When Allyn Hoover of Rosenberg heard the sheriff’s department was going to hand out free bottles of disinfectant, she made sure she was among the first in line on Friday.
But others had the same idea.
Some arrived at the Gus George Law Enforcement Center in Richmond before sun up.
By midmorning, the line of automobiles on Richmond Parkway stretched from the training center to the overpass on U.S. 59 and to the U.S. 90A bridge in the opposite direction.
Allyn and her children got their free jug of disinfectant at 2 p.m.
“This is crazy,” she said. “It took us four hours. We had no idea the line would be this long. My kids haven’t even eat lunch yet.”
While some grumbled about the wait, most were happy to get some disinfectant, which is scarce at stores countywide since the potentially deadly coronavirus arrived in the U.S. two weeks ago.
Sheriff’s deputies directed traffic, checked driver’s licenses for proof of residency and had drivers sign forms freeing the county of any responsibility if the disinfectant caused harm.
One deputy said he had counted 2,000 automobiles passing through the line between 8 a.m. and 2 p.m.
“We honestly didn’t expect this volume,” Sheriff Troy Nehls told the Herald reporter.
Seconds later Nehls passed a clipboard with the form to a driver.
“Remember, when the jug’s empty, don’t throw it away,” Nehls told the vehicle’s occupants. Bring it back to us and we will refill it for you.”
Further down the drive-thru line, county jail inmates wearing orange and white-striped dungarees filled jugs with the disinfectant. Other inmates kept the supply stocked as deputies distributed the cleanser to drivers.
“I’m going to recruit more help right now,” one deputy said as he headed across the street to the county jail.
The giveaway was the brainchild of Greatwood resident Robert Berry, a consultant for De Nora, a disinfection systems manufacturer based in Sugar Land.
The company has 14 mobile disinfecting units it uses to clean water flushed from oil and gas wells.
“My wife called me and said she couldn’t find any bleach at the stores around town and it got me to thinking that De Nora can manufacture its own disinfectant,” Berry recalled.
He contacted Nehls who agreed the idea had merit.
The disinfectant and bottles are paid for through the county’s COVID-19 Project funds, explained Precinct 1 Commissioner Vincent Morales Jr.
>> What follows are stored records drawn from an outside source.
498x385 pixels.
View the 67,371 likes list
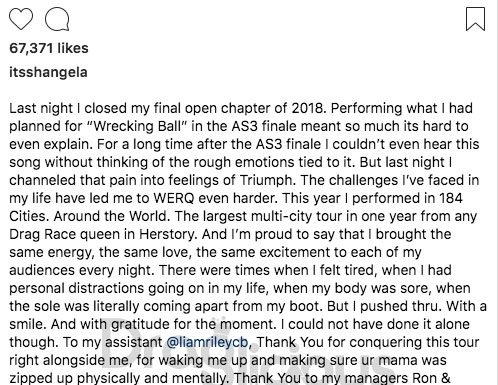[x=49, y=48]
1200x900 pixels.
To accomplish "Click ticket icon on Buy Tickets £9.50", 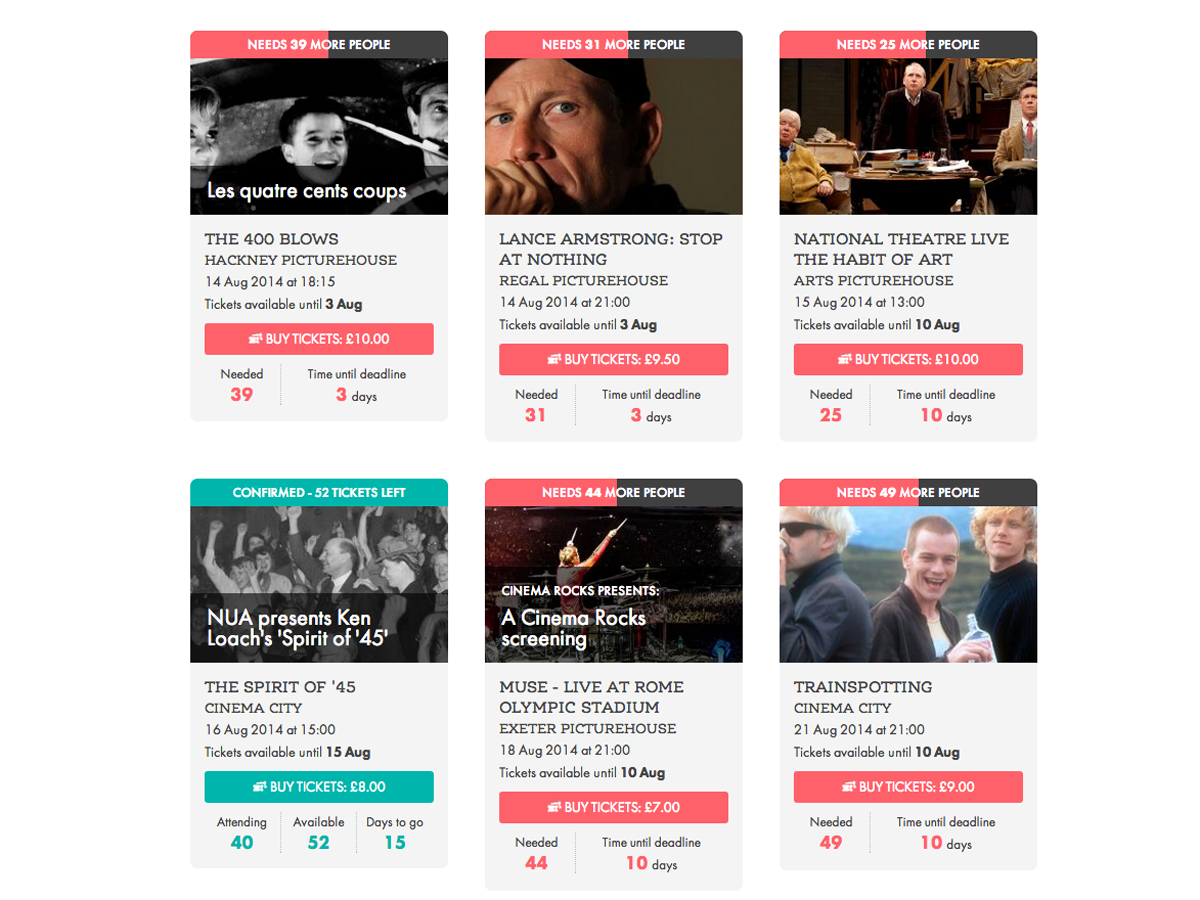I will click(x=554, y=360).
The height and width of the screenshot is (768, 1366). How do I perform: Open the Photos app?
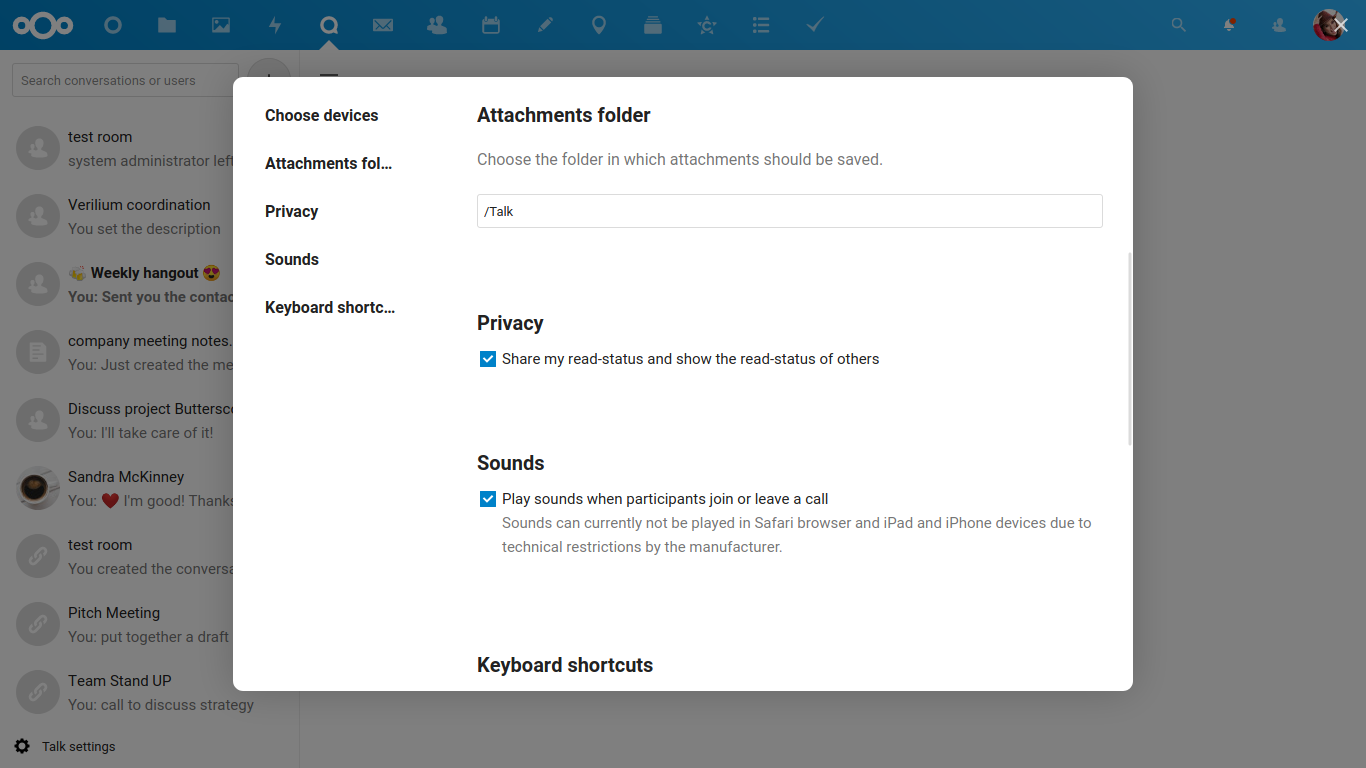pos(221,25)
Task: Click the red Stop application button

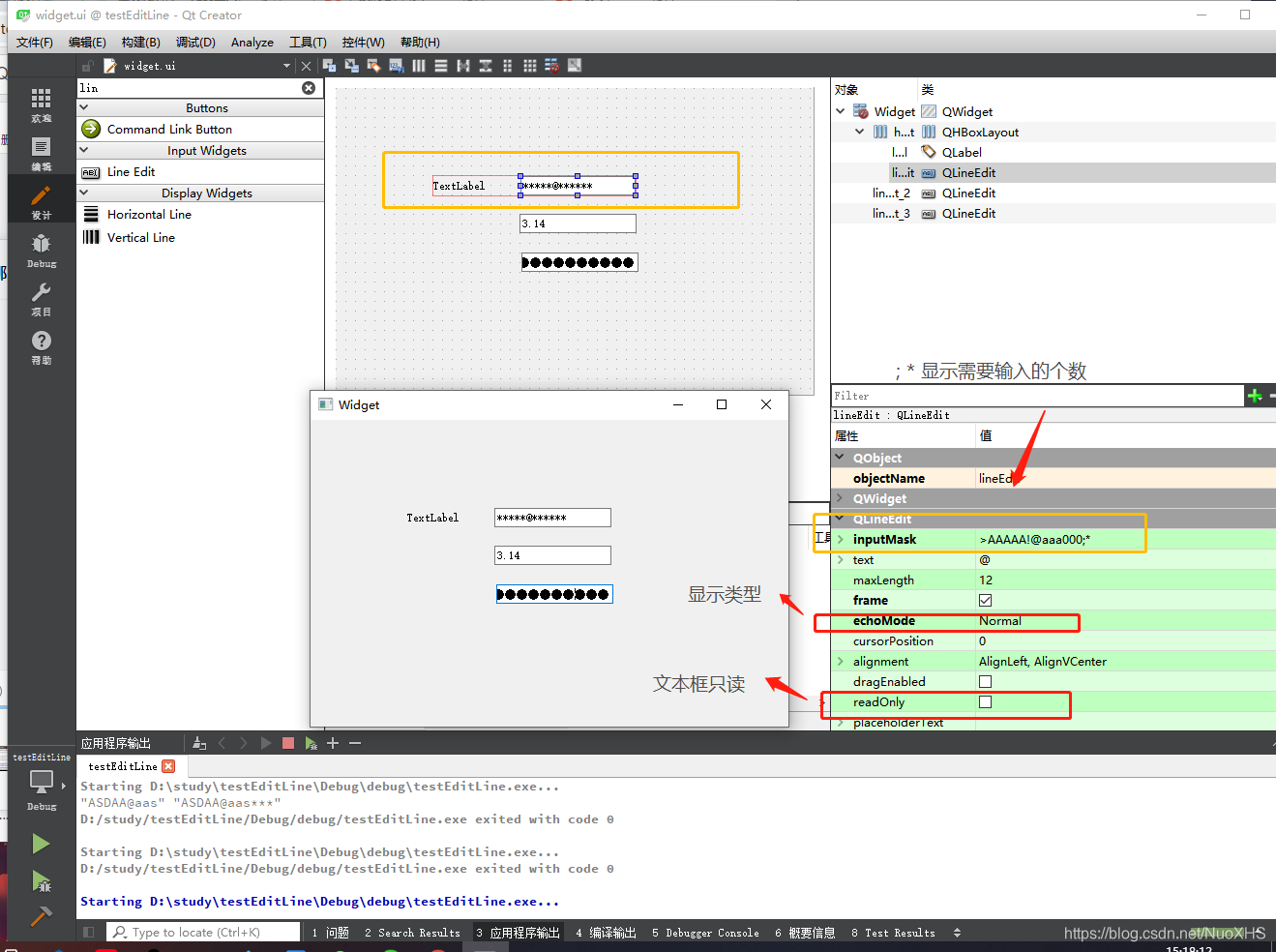Action: click(286, 743)
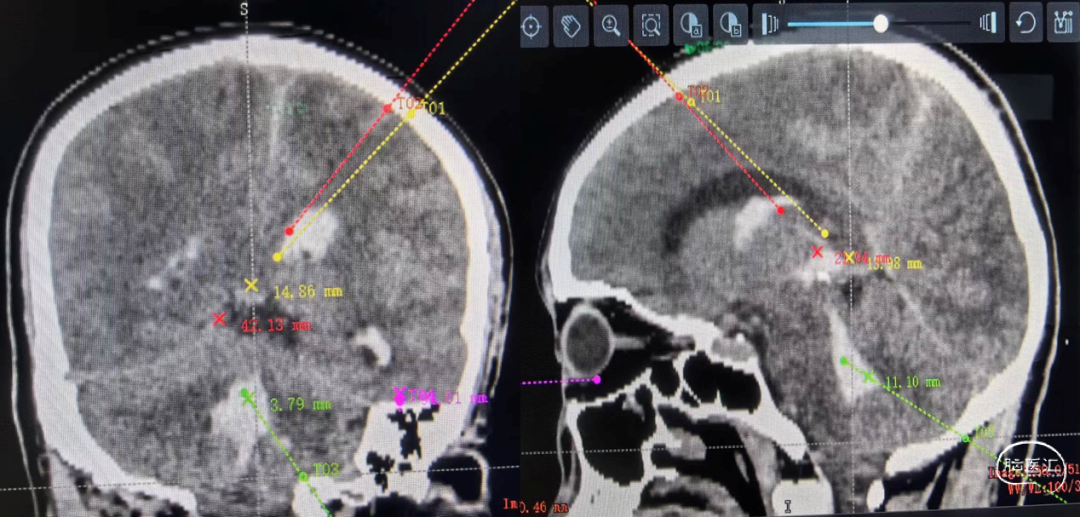Select the crosshair locate tool
The image size is (1080, 517).
click(532, 25)
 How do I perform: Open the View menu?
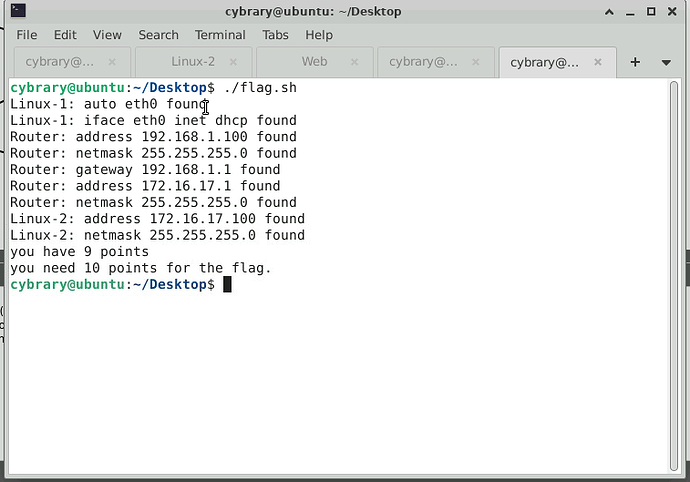pyautogui.click(x=107, y=34)
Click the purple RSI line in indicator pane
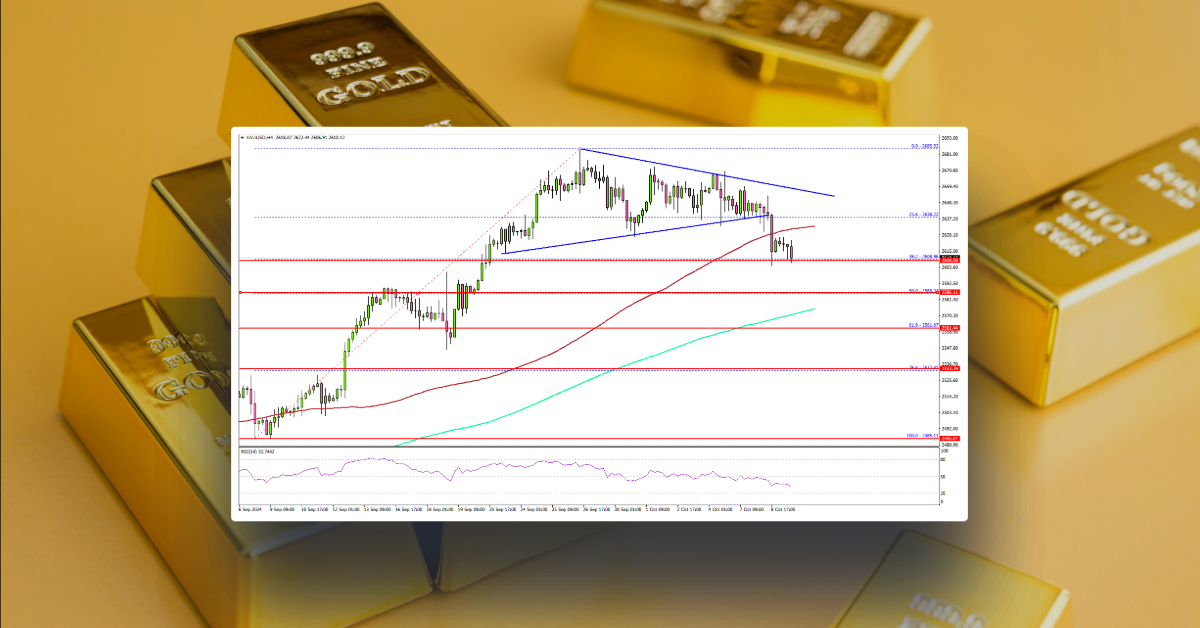The height and width of the screenshot is (628, 1200). click(x=500, y=465)
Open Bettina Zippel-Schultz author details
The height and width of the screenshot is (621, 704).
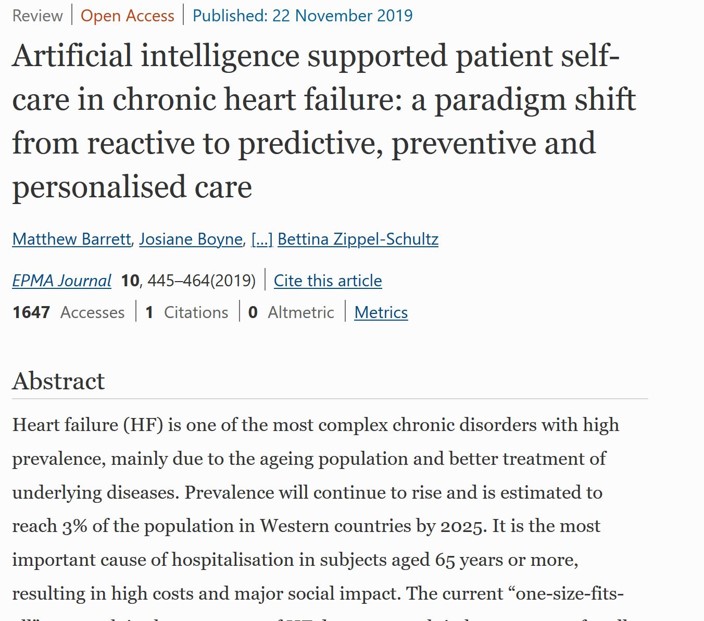pos(357,239)
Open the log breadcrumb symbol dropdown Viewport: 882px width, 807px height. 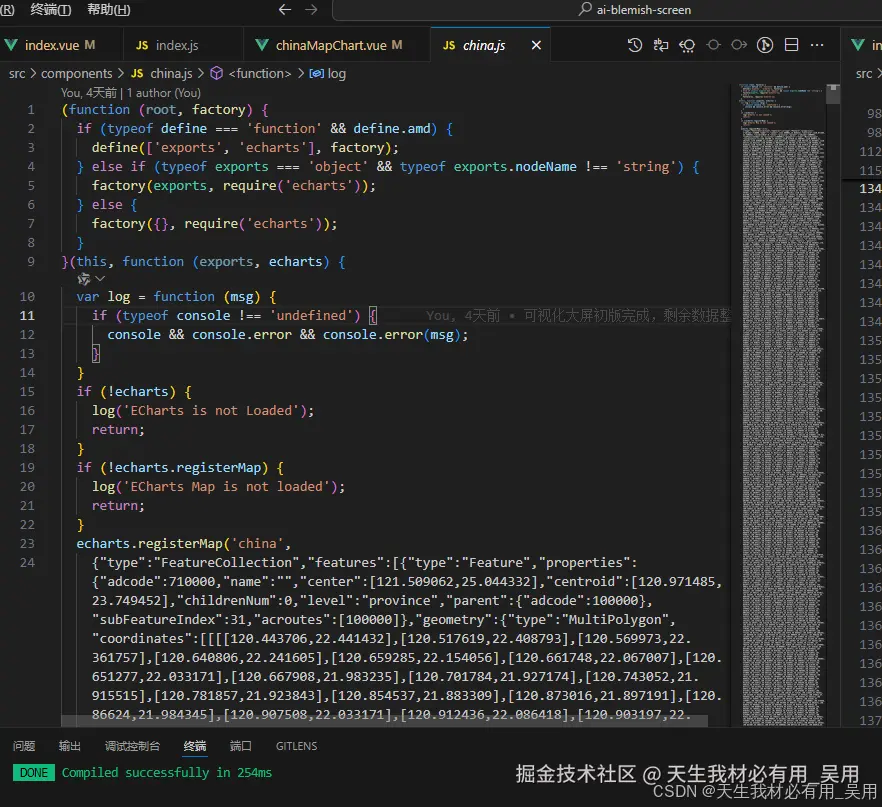click(x=336, y=73)
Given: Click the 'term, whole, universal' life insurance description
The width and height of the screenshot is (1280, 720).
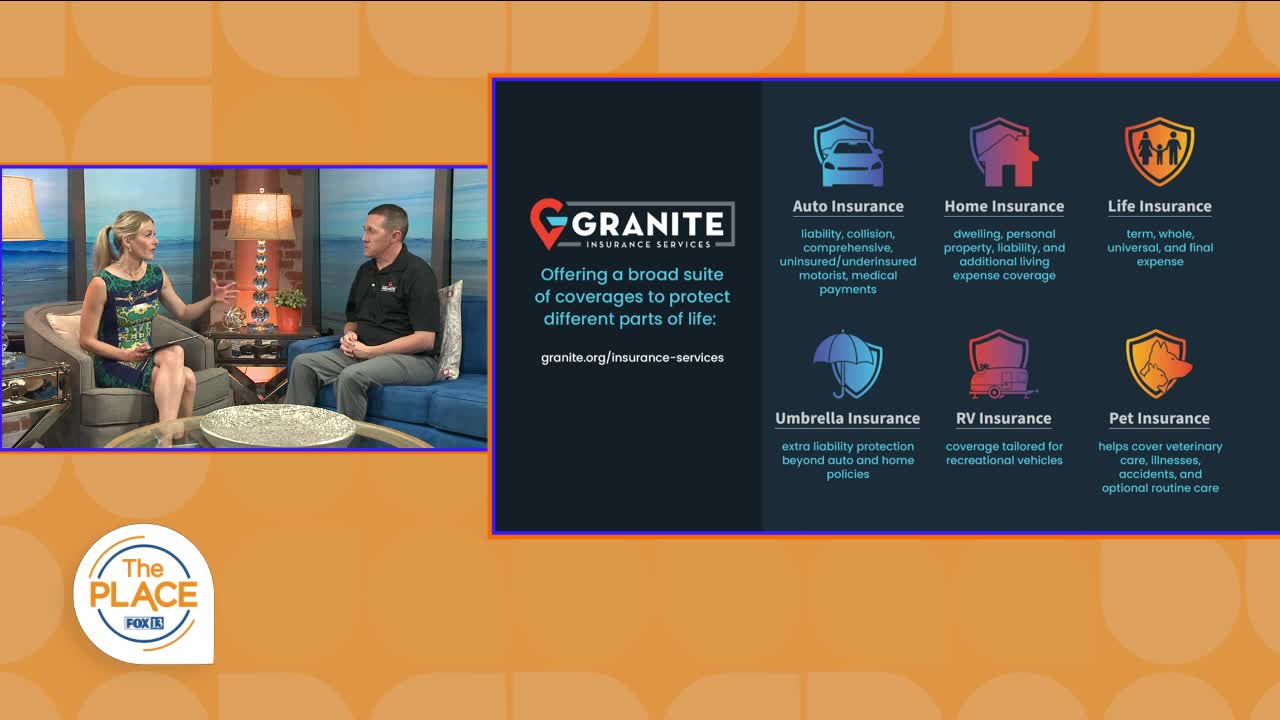Looking at the screenshot, I should tap(1159, 247).
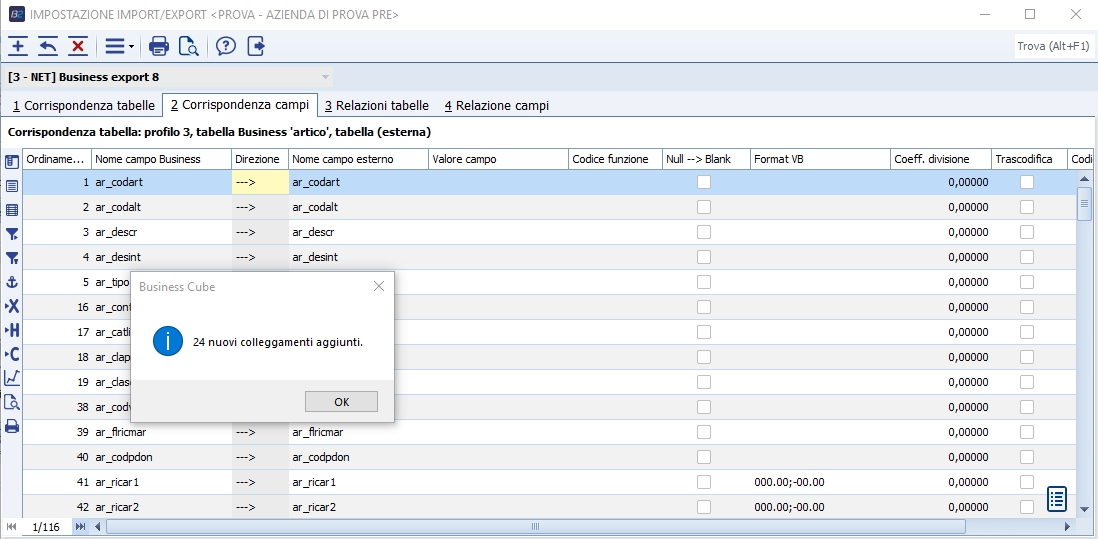Click the Trova search field

(x=1053, y=46)
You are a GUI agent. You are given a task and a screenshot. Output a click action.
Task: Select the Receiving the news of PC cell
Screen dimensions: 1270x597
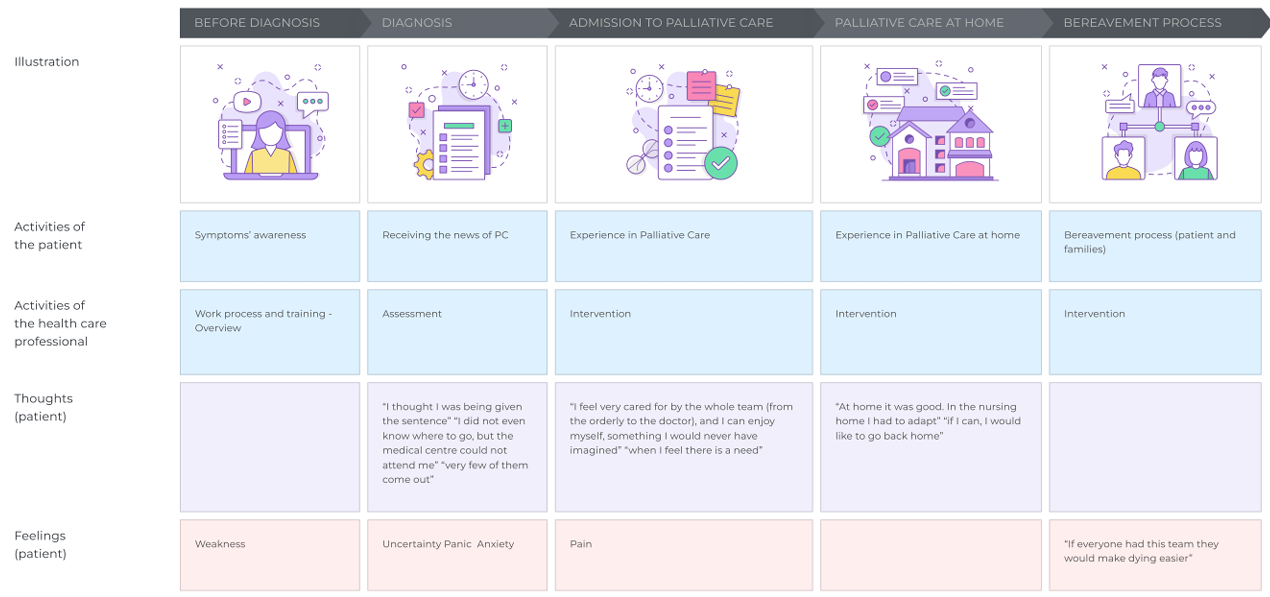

By declaring a state of disaster, county commissioners hope to be reimbursed for the cost from the state or federal government at a later date, he added.
The mobile disinfecting unit is about the size of a mobile home and is set up in the parking lot of the law enforcement academy.
The product is not hand sanitizer, Berry said.
The disinfectant is to be used on surface areas only.
Nehls said the giveaway program shows that Fort Bend County is taking a pro-active approach to combat COVID-19.
“What a great opportunity to address a deadly virus,” he said.
Why so many people showed up on the first day of the giveaway is anybody’s guess.
The disinfectant will be given away seven days a week from 8 a.m. to 4 p.m. in the parking lot of the Gus George Law Enforcement Academy.
“This is not a one day operation,” Nehls said.
To help expedite the process residents are asked to fill out the waiver, print it out and bring with them in the drive-thru line.
Anyone inquiring about delivery to elderly or disabled residents are encouraged to email the name, driver’s license number, address and phone number to email@example.com.
YANA stands for You Are Not Alone and is a branch of the Fort Bend County Sheriff’s Office that keeps tabs on senior citizens.
“Please be patient as we’re receiving many requests,” Nehls said.
“We have all hands on deck. We will get through this together.”